In Palo Alto, the brightening outlook is expected to give the city a big boost in addressing its backlog of infrastructure problems, which include more than $200 million in needed new facilities. These include a new police headquarters to replace the small and seismically unfit one at City Hall and the rehabilitation of two obsolete fire stations. A specially appointed Infrastructure Blue Ribbon Commission also identified about $42 million in needed maintenance, work that the new revenues are expected to help fund.

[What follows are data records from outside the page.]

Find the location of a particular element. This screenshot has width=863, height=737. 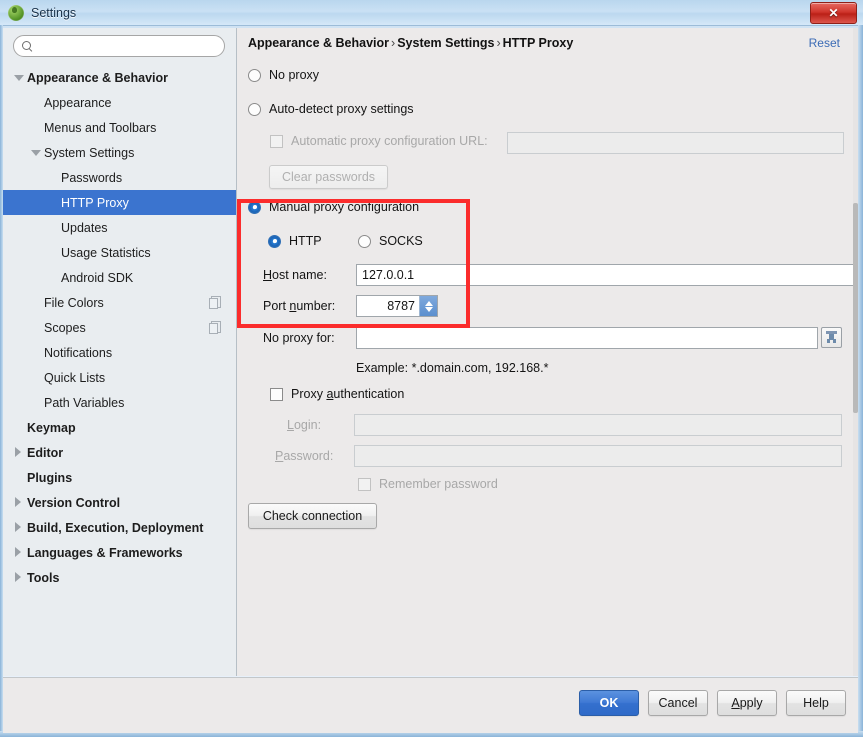

breadcrumb-part-2: System Settings is located at coordinates (446, 43).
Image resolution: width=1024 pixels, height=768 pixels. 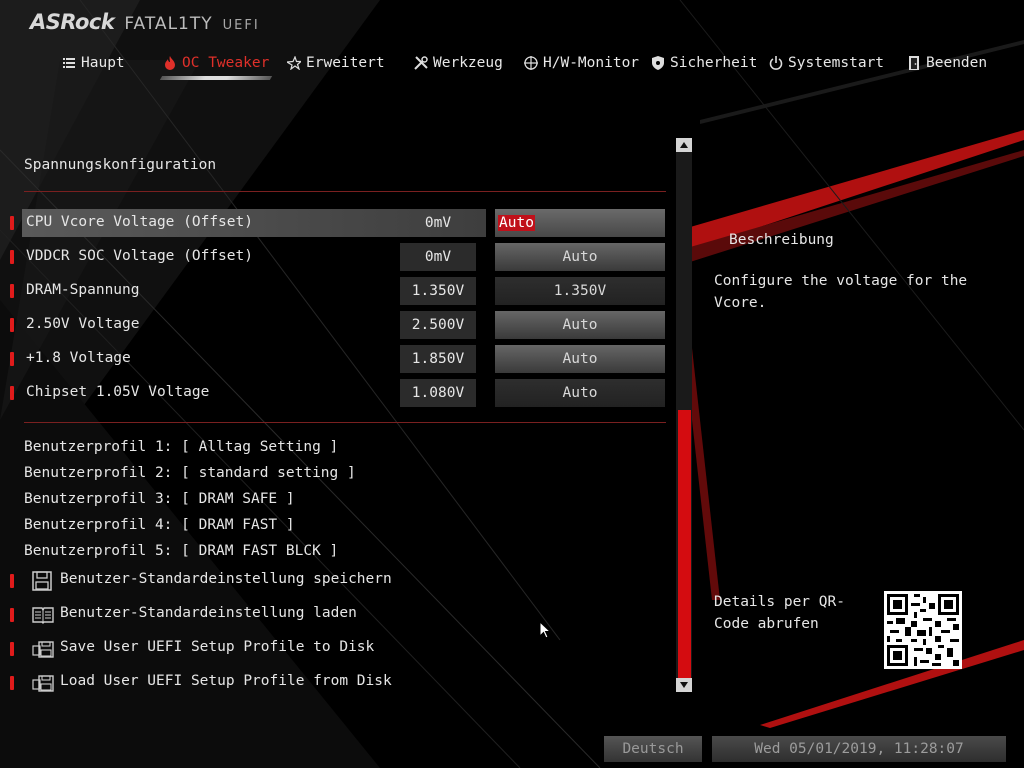 I want to click on tab-sicherheit: Sicherheit, so click(x=704, y=63).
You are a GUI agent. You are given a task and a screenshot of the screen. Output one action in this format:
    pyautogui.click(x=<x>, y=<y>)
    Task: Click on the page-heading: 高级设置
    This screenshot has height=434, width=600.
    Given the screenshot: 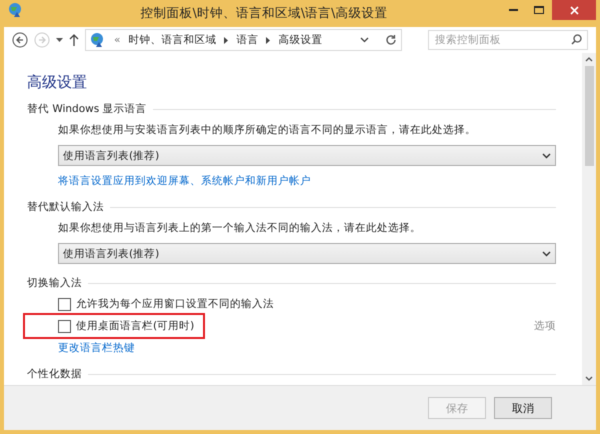 What is the action you would take?
    pyautogui.click(x=58, y=82)
    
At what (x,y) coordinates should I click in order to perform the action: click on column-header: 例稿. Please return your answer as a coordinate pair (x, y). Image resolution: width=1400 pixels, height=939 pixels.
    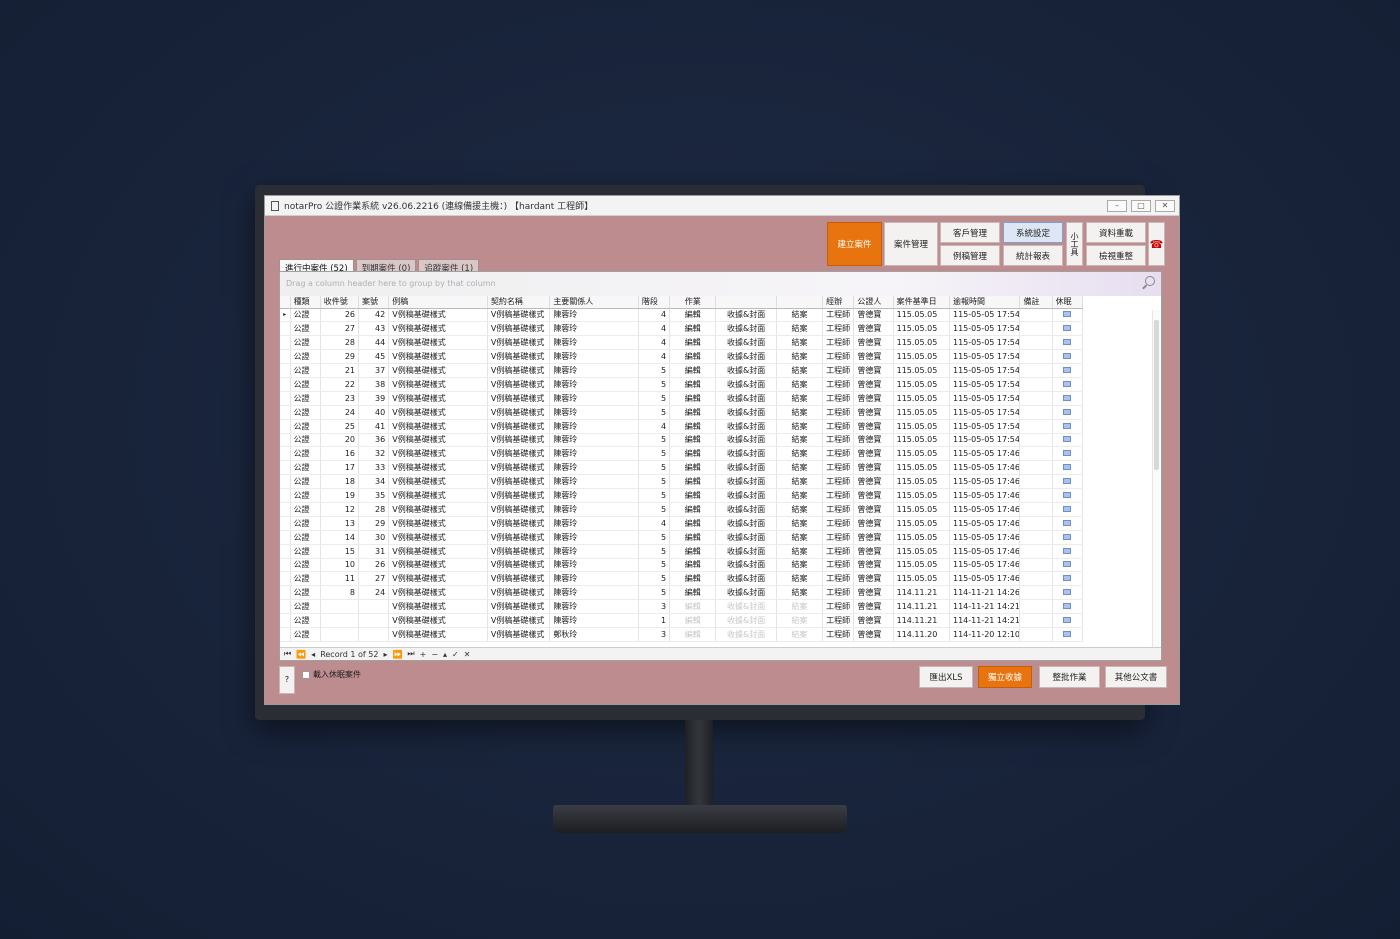
    Looking at the image, I should click on (438, 302).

In addition to approving the Comprehensive Annual Financial Report, the committee agreed to transfer $8.9 million from the city's General Fund to the Infrastructure Reserve, bringing the total amount of surplus funds transferred between the two to $16.5 million since 2012. Even after the transfer, the city ended fiscal year 2013 with a General Fund reserve of more than $30 million.
"Those are healthy contributions to the infrastructure priority as set out by Infrastructure Blue Ribbon Commission and also the City Council," Ramberg told the committee. "Clearly, there is still a liability on the infrastructure side that must be addressed, but these are opportunities for us to contribute in the years that we've recently had and again this year."
It helped, Ramberg said, that the city had achieved greater savings than expected from City Hall staffing vacancies. Furthermore, recent negotiations with labor groups, which resulted in greater cost-sharing on medical expenses and new contributions for health care by employees, are expected to save the city nearly $9 million annually.